History 251
Latin American History II
Final Examination Study Guide
http://www.history.umd.edu/Faculty/DWilliams/Spring07/HIST251/final.html



The final examination will begin promptly at 8:00am on Friday, May 18, 2007 in FSK 0102 (our normal lecture room). The exam will last two hours.

You will be allowed to bring to the examination one 8.5 x 11"study sheet, filled with whatever information that you can fit onto a single side of the paper. You will be required to turn in the study sheet with the examination.

A review session has been scheduled for Monday, May 14, from 4:00-6:00pm in FS Key 0101. Bring your questions, comments, and trial answers.


The exam will consist of two sections.

I. Identifications (25% of exam grade)

You will be given SIX terms drawn from major figures, events, trends, places, and/or concepts that we have covered since Spring Break. You will be asked to define FIVE terms, placing each chosen term in its proper historical context.

III. Essay (75% of exam grade)

Three of the following eight questions will appear verbatim on the final. You will be asked to answer TWO of the three choices.

1) What is the historical relationship between democracy and development in modern Latin America? Your answer should correlate the history of democratic institutions, practices, and values with the history of economic development in Latin America since the 1880s.

2)  Compare and contrast the nineteenth-century caudillo with the twentieth-century populist. Demonstrate how these two leadership styles and their states are products of their era.

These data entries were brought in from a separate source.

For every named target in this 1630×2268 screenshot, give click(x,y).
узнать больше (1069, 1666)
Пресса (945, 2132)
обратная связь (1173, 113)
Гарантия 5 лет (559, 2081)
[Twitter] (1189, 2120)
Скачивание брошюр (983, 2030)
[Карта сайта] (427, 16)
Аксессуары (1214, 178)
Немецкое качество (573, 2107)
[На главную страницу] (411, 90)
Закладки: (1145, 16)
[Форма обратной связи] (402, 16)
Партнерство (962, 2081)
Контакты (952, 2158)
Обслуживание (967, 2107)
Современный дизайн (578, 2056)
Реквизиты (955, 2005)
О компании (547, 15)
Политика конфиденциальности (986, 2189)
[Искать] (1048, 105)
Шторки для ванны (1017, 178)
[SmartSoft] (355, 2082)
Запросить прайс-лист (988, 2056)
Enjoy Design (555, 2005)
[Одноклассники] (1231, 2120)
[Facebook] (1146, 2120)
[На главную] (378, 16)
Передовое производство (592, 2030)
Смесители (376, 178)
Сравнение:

3) The worldwide economic crisis of the 1929 profoundly transformed Latin America, giving rise to political economies that rejected key aspects of nineteenth-century liberalism, including laissez-faire economic policy-making, export-led growth, and limited workers' rights. Critically describe why the crisis of 1929 contributed to the rise of state interventionism, import substitution industrialization, and populist labor policy.

4) Trace the content and the contradictions in racial ideology in Latin America in the period 1870 to 1960. Your argument should consider the significance of ideologies of racelessness, whitening, mestizaje, indigenismo, and racial democracy.

5) The leaders of the Mexican Revolution of 1910, the Cuban Revolution of 1959, and the military "revolutions" that swept the Southern Cone in the 1960s and 1970s all invoked a language of nationalism and national interests. Nevertheless, these historical episodes were deeply influenced by international conditions and international actors. Explain the role of international factors and actors in the history of "national" revolutions of the twentieth century.

6) Critically assess how nineteenth-century notions of civilization and barbarism shifted in the twentieth century. Draw upon the assigned readings concerning the cultural, political and material meanings of progress and modernization in the twentieth century and its discontents.

7) What historical factors explain why the military regimes that emerged during the Cold War presented themselves as "legitimate" forms of government even as they practiced systematic, extralegal acts of state terror?

8) Make a critical assessment of the origins of the revolutionary "Lefts" and reactionary "Rights" in Latin America during the Cold War. Use Uruguay as a case study.


The final exam represents 25% of your final grade.